Top positive review
4 people found this helpful
The Public Review of My Daughter Aged 11 and seven-eighths
on 18 January 2012
As I haven't personally read this book, I must defer to my daughter, who is nearly 12 years old. This is what she had to say about it:-
"Adrian is a typical teenage boy and has many worries in his life, such as spots, girls, parents and what he should be when he grows up. A vet? A poet? At the moment he is trying to be a poet and sends many poems to a gentleman who works for the BBC, as well as to his girlfriend Pandora. His parents have recently split up, Adrian's mother having had an adulterous affair with the next-door-neighbour. Adrian now lives with his father, and is the only child. Devastated, Adrian has to survive with a dad who smokes a lot and stays in bed a lot because he is unemployed. He also has to come to terms with his dad having a girlfriend, who's very thin. On top of all this Adrian joins a club called the Good Samaritans and as a result has to look after an elderly man called Bert Baxter, cleaning his house and buying newspapers. He'd expected it to be interesting, listening to war stories and so on, but it turns out to be hard work. Overall Adrian's life is busy and stressful, and I wouldn't want to be in his shoes - he has to put up with Mr Baxter, he's forced to give his pocket money to a school bully, he has problems at home with his family, and he gets tonsilitus which leads him to hospital.
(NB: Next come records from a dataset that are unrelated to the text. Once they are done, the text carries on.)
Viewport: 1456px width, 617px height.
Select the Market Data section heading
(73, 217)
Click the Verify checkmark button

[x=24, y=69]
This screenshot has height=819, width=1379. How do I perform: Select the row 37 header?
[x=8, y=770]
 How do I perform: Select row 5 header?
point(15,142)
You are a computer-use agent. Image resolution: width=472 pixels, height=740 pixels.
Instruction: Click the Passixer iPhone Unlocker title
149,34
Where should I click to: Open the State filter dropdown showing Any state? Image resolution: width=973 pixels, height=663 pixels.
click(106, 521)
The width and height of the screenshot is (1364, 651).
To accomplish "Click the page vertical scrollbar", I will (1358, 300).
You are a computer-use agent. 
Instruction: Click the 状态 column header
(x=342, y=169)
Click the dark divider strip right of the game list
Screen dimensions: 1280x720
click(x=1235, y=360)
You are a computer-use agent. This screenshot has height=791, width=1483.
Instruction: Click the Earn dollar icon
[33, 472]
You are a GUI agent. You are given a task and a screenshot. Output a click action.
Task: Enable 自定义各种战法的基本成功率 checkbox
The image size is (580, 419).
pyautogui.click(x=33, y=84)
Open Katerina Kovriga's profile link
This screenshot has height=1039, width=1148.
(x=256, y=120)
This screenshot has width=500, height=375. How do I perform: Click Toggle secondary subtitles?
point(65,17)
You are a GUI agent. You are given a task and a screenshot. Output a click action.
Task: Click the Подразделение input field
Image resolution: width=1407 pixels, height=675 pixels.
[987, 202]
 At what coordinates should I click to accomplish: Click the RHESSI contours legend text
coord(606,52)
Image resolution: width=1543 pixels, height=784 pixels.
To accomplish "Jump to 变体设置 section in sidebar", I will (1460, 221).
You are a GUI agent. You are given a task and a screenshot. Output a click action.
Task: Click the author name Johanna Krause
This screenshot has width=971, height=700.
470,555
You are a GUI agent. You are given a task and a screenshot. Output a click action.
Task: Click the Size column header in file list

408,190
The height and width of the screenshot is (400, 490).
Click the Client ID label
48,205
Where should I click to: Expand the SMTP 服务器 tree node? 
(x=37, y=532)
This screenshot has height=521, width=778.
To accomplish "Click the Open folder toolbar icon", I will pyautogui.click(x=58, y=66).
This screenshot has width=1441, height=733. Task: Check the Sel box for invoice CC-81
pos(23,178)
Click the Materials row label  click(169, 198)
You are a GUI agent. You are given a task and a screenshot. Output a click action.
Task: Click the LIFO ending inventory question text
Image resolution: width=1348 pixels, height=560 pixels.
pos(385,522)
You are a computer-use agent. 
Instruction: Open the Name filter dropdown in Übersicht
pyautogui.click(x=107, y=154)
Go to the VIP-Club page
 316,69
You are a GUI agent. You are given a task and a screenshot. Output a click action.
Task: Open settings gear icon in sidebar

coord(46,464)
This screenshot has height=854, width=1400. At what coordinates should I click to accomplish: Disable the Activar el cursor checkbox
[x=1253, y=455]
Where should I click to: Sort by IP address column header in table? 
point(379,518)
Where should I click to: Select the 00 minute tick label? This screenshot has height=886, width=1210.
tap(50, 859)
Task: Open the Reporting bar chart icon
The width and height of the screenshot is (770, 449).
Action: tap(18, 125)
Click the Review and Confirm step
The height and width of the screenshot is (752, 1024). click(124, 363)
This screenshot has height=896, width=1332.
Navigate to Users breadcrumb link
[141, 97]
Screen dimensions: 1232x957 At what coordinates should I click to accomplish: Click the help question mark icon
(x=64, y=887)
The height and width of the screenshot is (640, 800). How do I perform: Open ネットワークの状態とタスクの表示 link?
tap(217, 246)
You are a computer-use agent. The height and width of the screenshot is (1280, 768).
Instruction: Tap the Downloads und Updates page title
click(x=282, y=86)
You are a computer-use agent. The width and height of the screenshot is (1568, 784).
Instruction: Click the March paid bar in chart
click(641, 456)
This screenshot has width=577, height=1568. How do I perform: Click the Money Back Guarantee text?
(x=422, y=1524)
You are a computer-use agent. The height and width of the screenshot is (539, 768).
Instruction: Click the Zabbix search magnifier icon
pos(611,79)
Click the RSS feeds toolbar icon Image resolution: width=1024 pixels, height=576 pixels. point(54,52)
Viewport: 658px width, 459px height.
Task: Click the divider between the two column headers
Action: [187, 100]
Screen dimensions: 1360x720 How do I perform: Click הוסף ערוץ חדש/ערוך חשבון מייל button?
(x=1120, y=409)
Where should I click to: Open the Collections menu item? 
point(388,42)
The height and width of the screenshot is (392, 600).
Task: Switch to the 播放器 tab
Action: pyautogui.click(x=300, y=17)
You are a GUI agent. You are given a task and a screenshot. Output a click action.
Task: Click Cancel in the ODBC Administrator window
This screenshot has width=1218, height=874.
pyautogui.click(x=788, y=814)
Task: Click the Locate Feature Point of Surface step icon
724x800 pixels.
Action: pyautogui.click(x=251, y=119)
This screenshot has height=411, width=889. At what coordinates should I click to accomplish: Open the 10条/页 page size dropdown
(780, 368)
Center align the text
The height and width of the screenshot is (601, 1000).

"I think this book is really good, it's funny from beginning to end and it made me smile a lot. Maybe I laughed a few times too, I can't remember. I felt sorry for Adrian but his diary is so funny and I would recommend it to my friends and anyone of my age."
This book is as suitable to children today as it was 30 years ago. It doesn't seem at all 'dated' and it's clear that my daughter enjoyed reading it.